Ablution, or ritual bathing, is a time honored tradition that has been passed down through the generations. Because of the interconnected imagery both bathing and spirituality bring, it is understandable why ritualized bathing evolved. Nowadays, many still utilize fresh herbs to undergo a practice as old as humanity itself.
The History of the Ritual Bath
Bathing in and of itself developed first. Flourishing throughout the Greek, Roman, and ancient Japanese cultures, elaborate bath houses and public bathing were common constructions. Unfortunately, many of the Roman buildings were also home to rather lewd activities that the growing Christianity condemned, leading to the churches to tell their followers to avoid such places of sin.

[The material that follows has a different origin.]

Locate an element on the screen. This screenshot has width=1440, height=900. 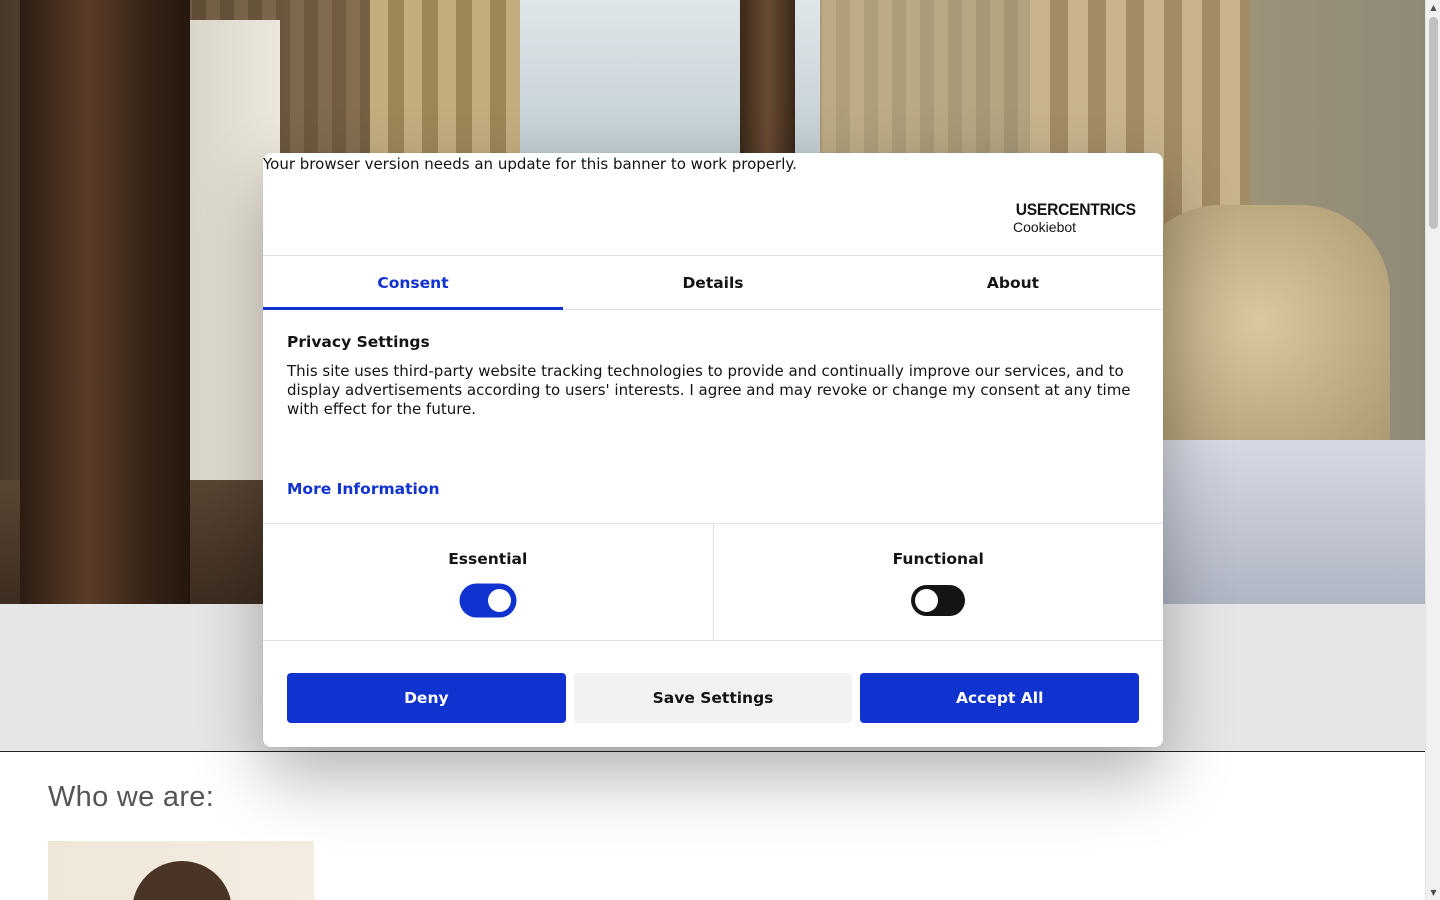
category-toggles: Essential Functional is located at coordinates (713, 582).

As far as the ritual bath is concerned, some of the earliest proof come to us from ancient Jewish culture. Their mikvot, or ritual cleansing baths, have been unearthed in many archaeological digs around the world. Some even date as far back as 1150 CE. They were designed to hold 60 gallons of water so the person undergoing the ritual could be submerged entirely. Muslims are another culture to have bath houses directly linked to spiritual cleansing. Denoted as places of meditation and prayer, those headed to the mosque had to first cleanse themselves at a public bath.
Inopportunely, the 16th century proved to be a hard time for all types of bathing. Because Christianity saw bath houses as a gateway to sin, bathing was shunned altogether. After all, the soul was cleansed on the inside, not the outside. Its prominence as a political and religious power at the time led to an increase in dirt and disease everywhere as plagues spread more easily due to the ban on bathing. The last straw came during the plague of the early 1800s. Many countries finally invested in a better sewage infrastructure to guarantee clean water to all as a way to stem the tide of death. Water was once more seen as a healing element.

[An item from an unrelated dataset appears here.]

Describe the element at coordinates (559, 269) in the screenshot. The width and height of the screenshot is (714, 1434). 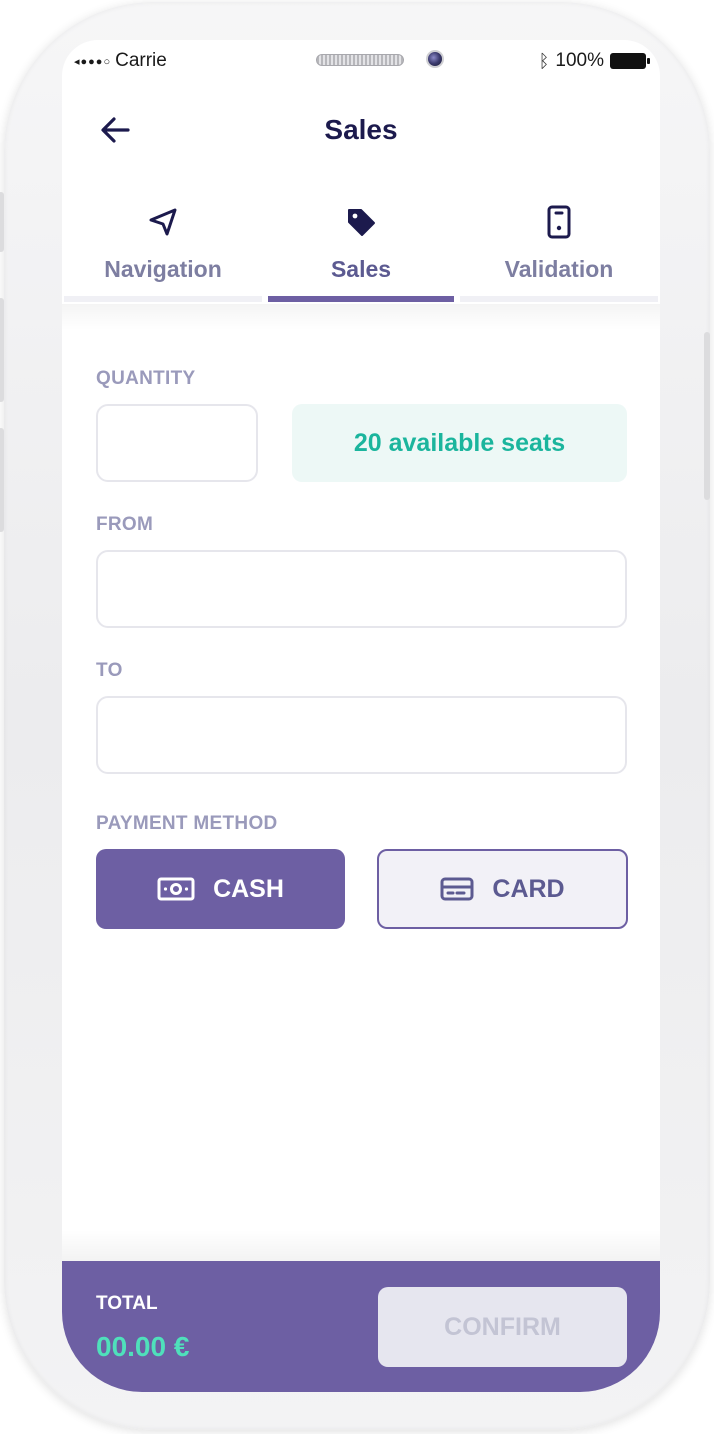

Modern years brought about the revival of bathing as a cleansing ritual, using things like mineral, sulfur and Epsom salt.
Herbs and Bathing
Herbs have been used in baths almost as long as baths have existed. Records indicate Romans used lavender while the general European sought plants like rosemary, thyme, mint, hollyhock and chamomile. Basically, so long as the herb had a pleasant aroma, it did well in the bath.
When taking a spiritual bath, this practice becomes much more structured. To begin, you need to determine the purpose of the bath. Many believe each herb has a special quality related to certain aspects of the body. Lavender and chamomile, for instance, are seen as ideal for clearing away stress. Knowing what you are cleansing will help determine the herbs you use. Plants like Espanta Muerto have long been used to dispel jinxes and remove unwanted spirits. Still others, such as Bleo Blanco, maximize peace and tranquility. While dried herbs are often touted as the preferred choice, it can be argued this is only because dried herbs are found at a larger variety of stores. In reality, fresh herbs are the strongest in both aroma and power.
Determining when to perform the ritual depends heavily on your belief system and the plants involved. The Santeria church, for instance, prescribes it through divination or prophetic declaration but also allows for followers to perform their own ablution should the need strike. Still others recommend bathing only on nights when there is a full moon and never 6 or 12 AM or PM. Once you’ve determined what works best with your beliefs, fill the bath tub with warm water. Add your herbs and let them sit for at least a minute to allow them time to begin releasing their aromas. Once in the tub, soak for about 20 to 30 minutes. Another popular method is to steep fresh herbs in boiling water for about 10 minutes. Strain this mixture, let it cool and then pour over your head while standing in your tub. During this time, meditate on your current position in life. Release any and all negative energy and take in the positive. Prayers are also welcome and encouraged during this time. If a fuller cleanse is a part of what you seek, use a soft sponge to add a physical component to the otherwise spiritual activity.
Santeria Spiritual Baths
One of the more common practices of ablution comes from the Santeria Church of the Orishas. To this faith, spiritual cleansing and, in particular, baths are an easy, simple way to flush out negative emotions, clear away bad energy and develop psychic powers. For certain baths, the church will provide gallons of blessed bath water for the user to then take home and bathe in. For simpler tactics, they also have recipes they are happy to give out.